* [DIRECTIVE]
Pull out each line of the records below that contains the string "width". Case counts.

* [EXERCISE INPUTS]
↓

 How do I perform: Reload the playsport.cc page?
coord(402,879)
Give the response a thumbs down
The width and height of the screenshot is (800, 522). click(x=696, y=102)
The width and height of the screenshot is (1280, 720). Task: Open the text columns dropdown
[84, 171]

↑
↓

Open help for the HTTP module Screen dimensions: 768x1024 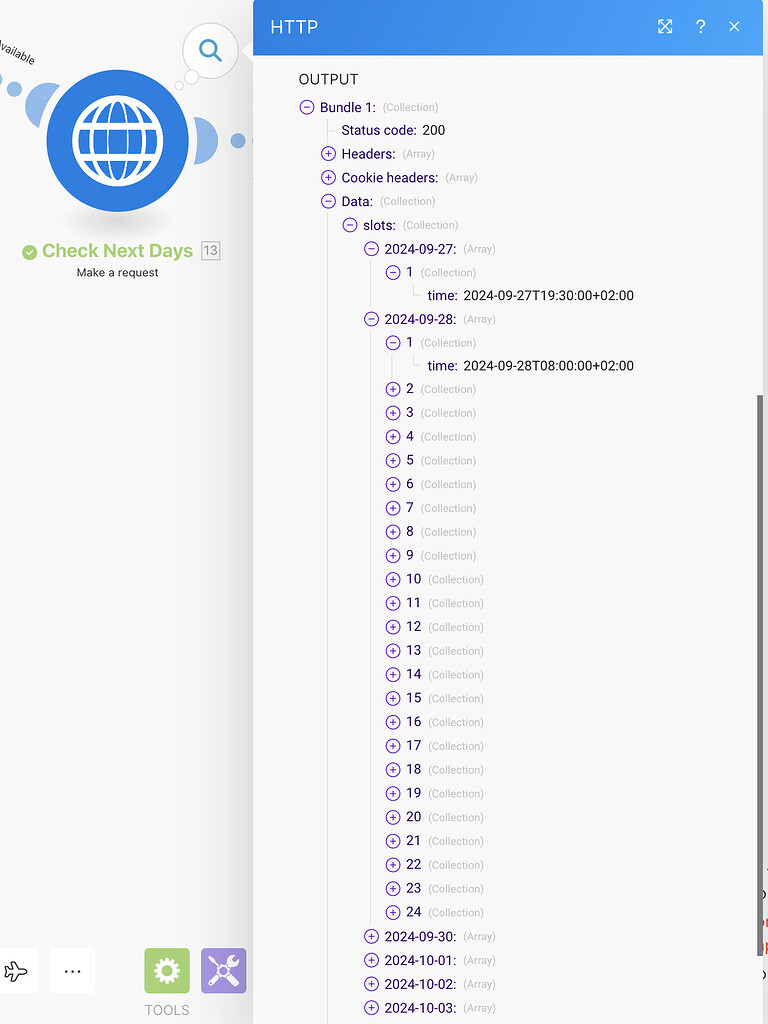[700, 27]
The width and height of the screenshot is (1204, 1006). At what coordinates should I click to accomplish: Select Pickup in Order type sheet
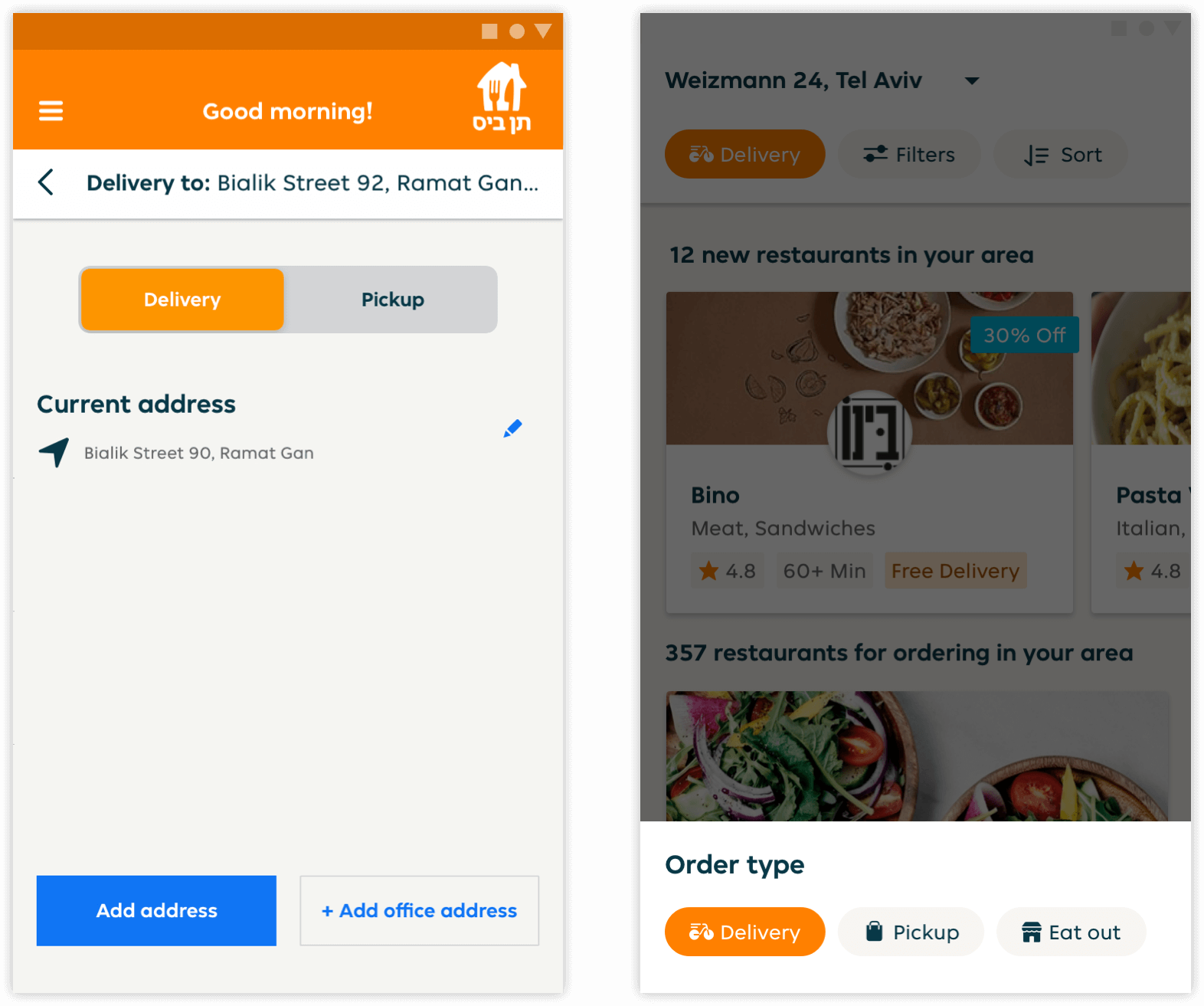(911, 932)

↑

* [SOLUTION TO THIS PROBLEM]
The width and height of the screenshot is (800, 522). click(x=696, y=102)
The width and height of the screenshot is (1280, 720). Task: Open the text columns dropdown
The width and height of the screenshot is (1204, 1006). At what coordinates should I click to accomplish: Select Pickup in Order type sheet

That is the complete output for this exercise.